Paula Lourenço, encarregada de loja da sapataria e
chapelaria Lord, admite algum desconforto com a atual situação que se vive na
Rua Augusta. Também são uma Loja com História | FOTO: Mafalda Gomes
Paula emociona-se a contar como ver a palavra “liquidação”
nas montras vizinhas dá pena. É assim para quem trabalha na Baixa há décadas.
“O turismo veio dar mais vida à cidade, mas parece que estão a querer
aproveitar ao máximo sem olhar a meios e isto, mais ano menos ano, vai acabar.
Lisboa vai ficar uma cidade igual às outras todas.”
A mesma mágoa tem Guida Pereira Conceição, neta do fundador
da casa de chás e cafés Pereira da Conceição, no número 102 da Rua Augusta.
Atrás do balcão ao lado do marido, admitem que o turismo trouxe movimento, mas
beneficia sobretudo a restauração e os hotéis.
Há quatro anos, a renda duplicou. Não foi muito e é
suportável, mas sentiu-se. Sendo uma Loja com História, estão protegidos de
novas atualizações até 2022, mas o depois é uma incógnita e a revolta tem
aumentado. “Tem sido uma autêntica cavalidade, todas as casas de referencia
desaparecem e abrem restaurantes e hotéis porta sim porta não”, resume Luís
Nunes da Silva, marido da proprietária. Reconhecem que os senhorios não têm de
ser a “caixa de previdência” dos arrendatários, mas a lei das rendas foi
demais. Quanto ao programa da Câmara Municipal de Lisboa, “começou tarde”,
quando já se via o que aí vinha – as primeiras lojas foram reconhecidas em
2017. “Também já éramos uma loja com tradição há mais de 20 anos... As casas
emblemáticas de Lisboa desapareceram e as que se mantêm estão em vias de
desaparecer. Em moda de homem na Baixa, fechando a casa Pitta, acaba tudo.”

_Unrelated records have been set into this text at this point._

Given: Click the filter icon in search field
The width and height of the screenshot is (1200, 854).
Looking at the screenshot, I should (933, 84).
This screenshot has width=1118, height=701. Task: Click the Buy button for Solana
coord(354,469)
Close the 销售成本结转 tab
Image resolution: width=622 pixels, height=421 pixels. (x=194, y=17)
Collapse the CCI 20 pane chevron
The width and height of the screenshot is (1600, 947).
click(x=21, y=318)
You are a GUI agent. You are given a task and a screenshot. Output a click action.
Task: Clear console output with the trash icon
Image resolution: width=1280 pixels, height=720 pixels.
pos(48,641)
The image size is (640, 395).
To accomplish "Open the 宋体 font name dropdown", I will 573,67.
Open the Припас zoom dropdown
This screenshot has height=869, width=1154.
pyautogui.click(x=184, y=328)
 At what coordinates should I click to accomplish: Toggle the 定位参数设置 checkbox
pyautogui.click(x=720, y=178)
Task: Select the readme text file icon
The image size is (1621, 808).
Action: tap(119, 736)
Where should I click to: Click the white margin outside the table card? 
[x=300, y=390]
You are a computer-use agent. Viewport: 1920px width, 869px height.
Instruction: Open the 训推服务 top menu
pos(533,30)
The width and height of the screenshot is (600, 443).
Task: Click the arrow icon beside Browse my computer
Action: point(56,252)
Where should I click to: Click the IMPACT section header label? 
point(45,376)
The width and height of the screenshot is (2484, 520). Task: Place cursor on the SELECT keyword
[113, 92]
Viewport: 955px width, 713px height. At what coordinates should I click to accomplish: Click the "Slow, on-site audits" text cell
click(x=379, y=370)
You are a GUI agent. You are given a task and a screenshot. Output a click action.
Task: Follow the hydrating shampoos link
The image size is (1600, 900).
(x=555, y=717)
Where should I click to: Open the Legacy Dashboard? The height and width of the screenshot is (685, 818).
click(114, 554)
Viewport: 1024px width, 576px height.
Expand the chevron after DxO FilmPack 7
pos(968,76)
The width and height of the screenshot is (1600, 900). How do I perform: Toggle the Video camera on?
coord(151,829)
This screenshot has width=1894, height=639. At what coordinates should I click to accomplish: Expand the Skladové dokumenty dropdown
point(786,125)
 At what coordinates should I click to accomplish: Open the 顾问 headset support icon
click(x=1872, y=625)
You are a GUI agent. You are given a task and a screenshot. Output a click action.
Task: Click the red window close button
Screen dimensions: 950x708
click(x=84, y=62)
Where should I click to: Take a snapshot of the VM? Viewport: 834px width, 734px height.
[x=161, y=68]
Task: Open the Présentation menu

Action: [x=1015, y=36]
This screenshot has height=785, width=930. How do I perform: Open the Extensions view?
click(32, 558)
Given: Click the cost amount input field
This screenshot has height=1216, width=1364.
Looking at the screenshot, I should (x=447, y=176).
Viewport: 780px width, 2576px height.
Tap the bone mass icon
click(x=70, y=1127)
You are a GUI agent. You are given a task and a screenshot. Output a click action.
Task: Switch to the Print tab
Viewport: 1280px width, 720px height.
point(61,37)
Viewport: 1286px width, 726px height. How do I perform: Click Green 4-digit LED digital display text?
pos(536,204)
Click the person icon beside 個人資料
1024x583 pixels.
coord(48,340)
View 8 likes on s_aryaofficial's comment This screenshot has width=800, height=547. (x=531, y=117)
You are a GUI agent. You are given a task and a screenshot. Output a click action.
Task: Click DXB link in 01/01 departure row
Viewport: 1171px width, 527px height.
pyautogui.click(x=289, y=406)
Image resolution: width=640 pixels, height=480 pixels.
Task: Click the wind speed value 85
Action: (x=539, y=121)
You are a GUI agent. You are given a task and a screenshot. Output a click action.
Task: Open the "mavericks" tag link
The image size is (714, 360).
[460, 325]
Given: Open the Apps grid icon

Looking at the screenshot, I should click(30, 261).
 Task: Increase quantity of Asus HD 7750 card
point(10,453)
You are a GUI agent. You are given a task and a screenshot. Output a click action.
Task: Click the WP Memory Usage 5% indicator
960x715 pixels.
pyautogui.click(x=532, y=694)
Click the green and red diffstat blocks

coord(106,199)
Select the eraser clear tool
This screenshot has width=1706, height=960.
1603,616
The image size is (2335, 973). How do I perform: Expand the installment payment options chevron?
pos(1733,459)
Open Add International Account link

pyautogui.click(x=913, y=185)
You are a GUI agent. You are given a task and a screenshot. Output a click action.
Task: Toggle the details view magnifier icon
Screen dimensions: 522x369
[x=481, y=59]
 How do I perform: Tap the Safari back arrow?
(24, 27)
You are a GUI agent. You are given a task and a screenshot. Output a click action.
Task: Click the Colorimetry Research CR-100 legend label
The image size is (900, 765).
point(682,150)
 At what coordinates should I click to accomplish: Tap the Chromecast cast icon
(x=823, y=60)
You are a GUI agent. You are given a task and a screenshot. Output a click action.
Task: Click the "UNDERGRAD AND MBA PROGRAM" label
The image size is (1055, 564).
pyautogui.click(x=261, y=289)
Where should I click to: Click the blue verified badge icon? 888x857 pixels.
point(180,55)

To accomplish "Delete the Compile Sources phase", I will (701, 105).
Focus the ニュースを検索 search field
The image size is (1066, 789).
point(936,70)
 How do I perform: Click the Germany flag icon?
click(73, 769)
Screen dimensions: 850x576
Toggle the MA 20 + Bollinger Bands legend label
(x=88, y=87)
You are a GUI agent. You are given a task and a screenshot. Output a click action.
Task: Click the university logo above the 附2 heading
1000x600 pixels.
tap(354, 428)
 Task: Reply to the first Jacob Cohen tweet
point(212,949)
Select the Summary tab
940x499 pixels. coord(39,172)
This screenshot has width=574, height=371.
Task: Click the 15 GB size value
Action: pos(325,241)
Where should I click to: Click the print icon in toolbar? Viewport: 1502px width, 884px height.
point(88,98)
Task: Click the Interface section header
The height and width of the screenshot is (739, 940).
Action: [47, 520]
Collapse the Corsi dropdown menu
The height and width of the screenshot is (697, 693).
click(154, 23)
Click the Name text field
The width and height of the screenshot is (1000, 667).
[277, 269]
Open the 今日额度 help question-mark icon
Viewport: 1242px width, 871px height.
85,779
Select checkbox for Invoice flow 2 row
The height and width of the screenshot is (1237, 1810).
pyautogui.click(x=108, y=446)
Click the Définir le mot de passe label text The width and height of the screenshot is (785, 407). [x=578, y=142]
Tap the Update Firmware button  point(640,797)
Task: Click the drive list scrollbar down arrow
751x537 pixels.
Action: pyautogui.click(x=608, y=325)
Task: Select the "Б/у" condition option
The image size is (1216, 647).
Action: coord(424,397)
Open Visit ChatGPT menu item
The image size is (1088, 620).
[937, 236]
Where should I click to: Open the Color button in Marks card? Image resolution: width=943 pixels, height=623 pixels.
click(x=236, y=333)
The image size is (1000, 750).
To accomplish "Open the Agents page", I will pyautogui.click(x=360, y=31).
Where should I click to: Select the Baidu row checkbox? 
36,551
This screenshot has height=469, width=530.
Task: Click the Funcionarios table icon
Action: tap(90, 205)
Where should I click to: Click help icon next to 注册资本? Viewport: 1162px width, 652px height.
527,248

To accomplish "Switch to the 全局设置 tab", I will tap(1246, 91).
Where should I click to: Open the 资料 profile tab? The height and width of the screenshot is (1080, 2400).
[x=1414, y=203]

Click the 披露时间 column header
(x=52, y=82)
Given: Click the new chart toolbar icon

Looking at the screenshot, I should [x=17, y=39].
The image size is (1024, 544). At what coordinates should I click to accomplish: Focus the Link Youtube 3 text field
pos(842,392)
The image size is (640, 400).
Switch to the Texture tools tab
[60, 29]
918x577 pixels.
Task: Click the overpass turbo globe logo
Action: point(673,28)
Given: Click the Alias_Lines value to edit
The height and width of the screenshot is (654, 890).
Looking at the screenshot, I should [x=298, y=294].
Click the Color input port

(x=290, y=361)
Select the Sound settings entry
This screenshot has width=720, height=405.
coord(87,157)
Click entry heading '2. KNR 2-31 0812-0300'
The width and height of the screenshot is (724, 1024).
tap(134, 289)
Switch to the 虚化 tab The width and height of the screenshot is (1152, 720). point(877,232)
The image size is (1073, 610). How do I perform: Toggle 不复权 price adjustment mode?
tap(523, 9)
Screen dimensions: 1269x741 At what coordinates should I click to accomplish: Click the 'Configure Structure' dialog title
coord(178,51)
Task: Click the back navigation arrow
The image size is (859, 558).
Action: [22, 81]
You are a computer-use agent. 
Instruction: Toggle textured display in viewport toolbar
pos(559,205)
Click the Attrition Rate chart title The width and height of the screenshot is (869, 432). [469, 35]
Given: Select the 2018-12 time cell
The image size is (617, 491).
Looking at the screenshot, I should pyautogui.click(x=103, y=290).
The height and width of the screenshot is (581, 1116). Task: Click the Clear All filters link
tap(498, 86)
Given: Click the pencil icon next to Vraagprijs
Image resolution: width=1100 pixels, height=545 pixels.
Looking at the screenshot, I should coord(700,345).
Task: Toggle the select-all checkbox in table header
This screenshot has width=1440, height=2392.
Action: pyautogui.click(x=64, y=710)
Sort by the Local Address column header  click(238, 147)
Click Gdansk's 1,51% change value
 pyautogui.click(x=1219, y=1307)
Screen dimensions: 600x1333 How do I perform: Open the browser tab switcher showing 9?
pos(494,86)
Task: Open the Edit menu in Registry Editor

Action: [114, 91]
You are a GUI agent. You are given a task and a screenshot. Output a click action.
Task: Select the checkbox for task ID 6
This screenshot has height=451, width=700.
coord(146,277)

Na casa de café e chás Pereira da Conceição, a nova Rua
Augusta não merece grande admiração. O turismo trouxe mais movimento, mas beneficia
sobretudo a restauração. E as lojas emblemáticas estão a desaparecer aos poucos
| FOTO: Mafalda Gomes
Ao longo da Rua Augusta não chegam a uma dezena os espaços
com alguma antiguidade, mesmo que nem todos sejam formalmente Lojas com
História. O prédio que alberga há 30 anos a casa de malhas Achega foi vendido,
mas a loja tem as portas abertas. Há a Casa Canadá, de malas. A loja de roupa
Clavis 2000 também sobrevive, assim como a Casa Macário, de chás e cafés. Há a
Langiarte, de roupa interior, e ainda a Ourivesaria Pimenta, no mesmo edifício
da Casa Frazão, que pertence à Torres Joalheiros.
Ao balcão da Casa Frazão é unânime que os tempos mudaram, e
para onde vai esta Lisboa ainda não é muito claro. Uma cliente, moradora na
Costa do Castelo, conta que todos os dias tem papéis das imobiliárias na caixa
do correio. Já lhe avaliaram a casa num milhão de euros, mas o marido não quer
sair. O andar de baixo foi vendido a um casal russo, “simpatiquíssimos”. Se o
de cima vai para alojamento local e “começam a fazer muito barulho”, pode ser
uma chatice. Um dia, a bolha rebenta, ouve-se. E os turistas perdem o interesse
nas pastelarias que vão servindo bolos todos feitos no mesmo sítio,
concentradas num pequeno grupo de proprietários, nas sapatarias todas da mesma
cadeia ou nos negócios que depressa se percebe que não têm assim tanta história
por trás. “O que vão fazer com estas camas todas?”, diz uma das lojistas
descontentes, que prefere não dar a cara. “A gente sabe lá dizer se isto é bom
ou mau. Para nós, nunca é bom”, remata outra trabalhadora na Rua Augusta.